---------- Given data ----------

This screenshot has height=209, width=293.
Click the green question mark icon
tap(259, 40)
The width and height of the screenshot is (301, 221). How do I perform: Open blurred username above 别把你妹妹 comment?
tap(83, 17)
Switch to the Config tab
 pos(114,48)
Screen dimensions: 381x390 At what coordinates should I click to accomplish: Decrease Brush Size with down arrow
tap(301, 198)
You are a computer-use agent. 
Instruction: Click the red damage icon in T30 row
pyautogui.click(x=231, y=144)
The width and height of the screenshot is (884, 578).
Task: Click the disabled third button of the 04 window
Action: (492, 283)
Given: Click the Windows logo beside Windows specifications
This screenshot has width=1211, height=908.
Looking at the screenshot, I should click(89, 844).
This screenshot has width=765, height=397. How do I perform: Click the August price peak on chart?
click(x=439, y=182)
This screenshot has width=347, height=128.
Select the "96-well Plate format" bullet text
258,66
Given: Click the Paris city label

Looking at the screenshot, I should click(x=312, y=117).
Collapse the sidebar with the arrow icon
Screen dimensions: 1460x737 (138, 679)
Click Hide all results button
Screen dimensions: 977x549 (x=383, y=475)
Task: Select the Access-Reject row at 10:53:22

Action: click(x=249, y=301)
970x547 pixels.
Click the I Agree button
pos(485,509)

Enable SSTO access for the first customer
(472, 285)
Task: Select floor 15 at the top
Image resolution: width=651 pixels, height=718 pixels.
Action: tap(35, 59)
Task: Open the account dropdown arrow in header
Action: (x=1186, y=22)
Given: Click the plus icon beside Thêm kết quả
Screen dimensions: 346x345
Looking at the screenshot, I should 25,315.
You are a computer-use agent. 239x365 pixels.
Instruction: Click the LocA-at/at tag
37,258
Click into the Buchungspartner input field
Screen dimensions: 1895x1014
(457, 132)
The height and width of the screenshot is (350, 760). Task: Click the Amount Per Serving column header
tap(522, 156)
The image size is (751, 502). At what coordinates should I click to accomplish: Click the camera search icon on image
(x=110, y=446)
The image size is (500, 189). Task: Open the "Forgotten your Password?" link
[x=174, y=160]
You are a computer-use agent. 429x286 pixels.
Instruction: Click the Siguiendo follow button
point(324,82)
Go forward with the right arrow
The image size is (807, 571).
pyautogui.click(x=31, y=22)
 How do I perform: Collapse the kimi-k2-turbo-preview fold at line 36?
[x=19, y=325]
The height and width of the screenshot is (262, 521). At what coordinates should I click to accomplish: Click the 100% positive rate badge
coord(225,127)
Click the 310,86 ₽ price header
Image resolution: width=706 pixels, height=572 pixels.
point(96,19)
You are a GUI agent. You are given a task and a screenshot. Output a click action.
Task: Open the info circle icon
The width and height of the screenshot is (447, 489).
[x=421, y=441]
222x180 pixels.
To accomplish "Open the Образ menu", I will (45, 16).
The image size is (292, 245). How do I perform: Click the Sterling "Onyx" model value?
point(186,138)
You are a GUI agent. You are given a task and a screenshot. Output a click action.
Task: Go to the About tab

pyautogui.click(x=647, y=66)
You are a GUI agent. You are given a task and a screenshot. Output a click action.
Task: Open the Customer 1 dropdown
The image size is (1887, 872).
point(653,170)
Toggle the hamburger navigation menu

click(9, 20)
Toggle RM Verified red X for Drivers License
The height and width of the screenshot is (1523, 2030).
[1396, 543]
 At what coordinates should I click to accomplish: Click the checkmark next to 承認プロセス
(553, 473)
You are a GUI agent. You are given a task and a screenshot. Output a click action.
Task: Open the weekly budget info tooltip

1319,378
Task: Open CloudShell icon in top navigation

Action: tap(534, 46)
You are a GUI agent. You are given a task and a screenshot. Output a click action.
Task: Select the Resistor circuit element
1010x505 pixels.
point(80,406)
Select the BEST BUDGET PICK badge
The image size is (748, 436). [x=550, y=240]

----------

**Written instruction**
Give as a JSON list of strings every line from the line containing "This screenshot has width=765, height=397." down to the line containing "[x=19, y=325]", both included, one string per line and blank lines omitted.

**Solution to this problem**
[
  "This screenshot has width=765, height=397. How do I perform: Click the August price peak on chart?",
  "click(x=439, y=182)",
  "This screenshot has width=347, height=128.",
  "Select the \"96-well Plate format\" bullet text",
  "258,66",
  "Given: Click the Paris city label",
  "Looking at the screenshot, I should click(x=312, y=117).",
  "Collapse the sidebar with the arrow icon",
  "Screen dimensions: 1460x737 (138, 679)",
  "Click Hide all results button",
  "Screen dimensions: 977x549 (x=383, y=475)",
  "Task: Select the Access-Reject row at 10:53:22",
  "Action: click(x=249, y=301)",
  "970x547 pixels.",
  "Click the I Agree button",
  "pos(485,509)",
  "Enable SSTO access for the first customer",
  "(472, 285)",
  "Task: Select floor 15 at the top",
  "Image resolution: width=651 pixels, height=718 pixels.",
  "Action: tap(35, 59)",
  "Task: Open the account dropdown arrow in header",
  "Action: (x=1186, y=22)",
  "Given: Click the plus icon beside Thêm kết quả",
  "Screen dimensions: 346x345",
  "Looking at the screenshot, I should 25,315.",
  "You are a computer-use agent. 239x365 pixels.",
  "Instruction: Click the LocA-at/at tag",
  "37,258",
  "Click into the Buchungspartner input field",
  "Screen dimensions: 1895x1014",
  "(457, 132)",
  "The height and width of the screenshot is (350, 760). Task: Click the Amount Per Serving column header",
  "tap(522, 156)",
  "The image size is (751, 502). At what coordinates should I click to accomplish: Click the camera search icon on image",
  "(x=110, y=446)",
  "The image size is (500, 189). Task: Open the \"Forgotten your Password?\" link",
  "[x=174, y=160]",
  "You are a computer-use agent. 429x286 pixels.",
  "Instruction: Click the Siguiendo follow button",
  "point(324,82)",
  "Go forward with the right arrow",
  "The image size is (807, 571).",
  "pyautogui.click(x=31, y=22)",
  " How do I perform: Collapse the kimi-k2-turbo-preview fold at line 36?",
  "[x=19, y=325]"
]